Ted McAnlis, a one-time NASA civil engineer, learned golf design by working for architects George and Tom Fazio in Florida in the early 1970s. He then spent nearly 30 years designing courses on his own, doing some of the most beautiful, playable tracks in Florida, including St. Andrews in Boca Raton, Sherman Hills in Brooksville, Waterlefe in Bradenton, River Wilderness in Parrish and Venice G&CC.
WEST PALM BEACH -- Golf course designer Ted McAnlis, who argued during his trial that Americans are not required to pay income taxes, has been sentenced to 10 years in prison for tax evasion.
McAnlis was sentenced Thursday in federal court, the U.S. attorney's office said.
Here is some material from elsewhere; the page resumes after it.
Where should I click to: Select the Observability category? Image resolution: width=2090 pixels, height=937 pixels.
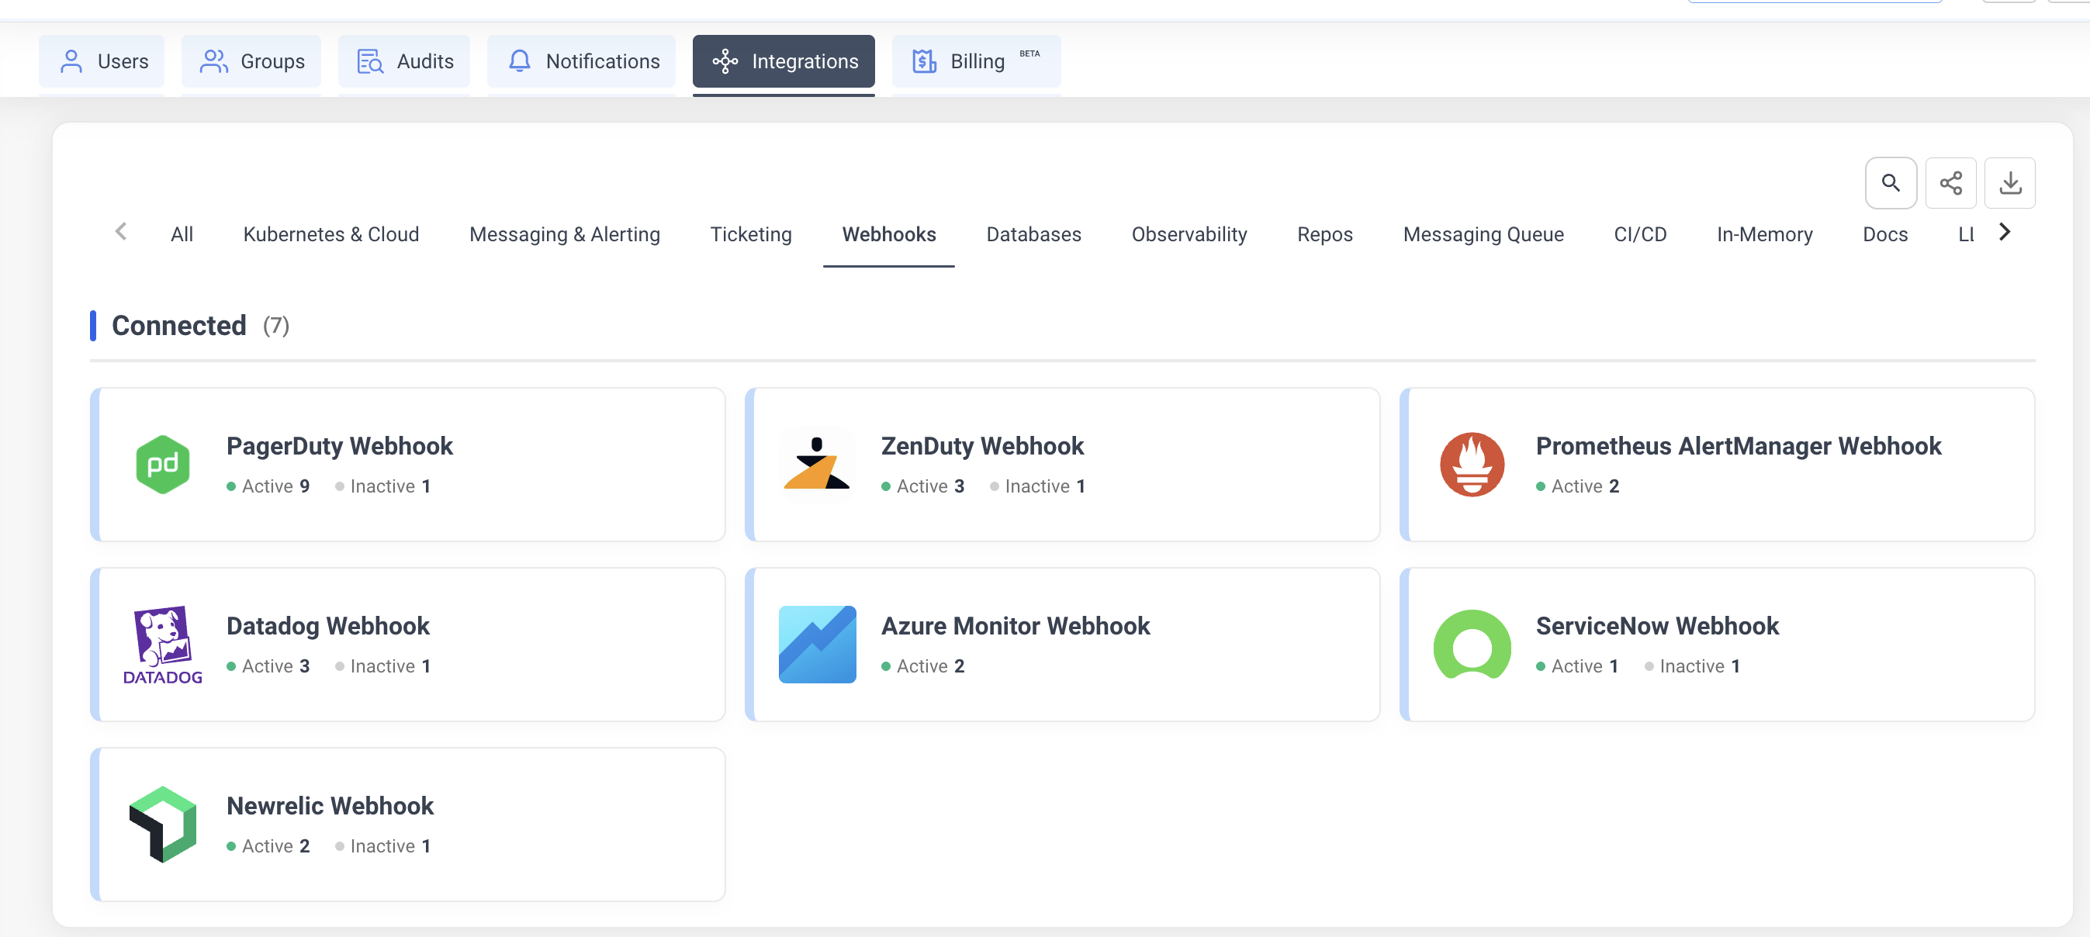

McAnlis will also serve three years' probation after his imprisonment.
He was convicted in April on eight evasion counts after investigators determined he evaded over $1.3 million in federal taxes, penalties, and interest by concealing his income and assets from the IRS. McAnlis had not filed an income tax return since 1977, prosecutors said.
The Palm Beach Gardens resident, who designed many Florida country club courses, including at The Preserve at Tara in Manatee County and Pelican Pointe Golf and Country Club in Venice, had faced up to 40 years in prison.
He used common law trusts, a sham church, false Social Security numbers, and a Bahamian bank account to keep the IRS from reaching his assets, according to prosecutors.
McAnlis, who represented himself at his trial, also said Social Security numbers are the mark of the devil.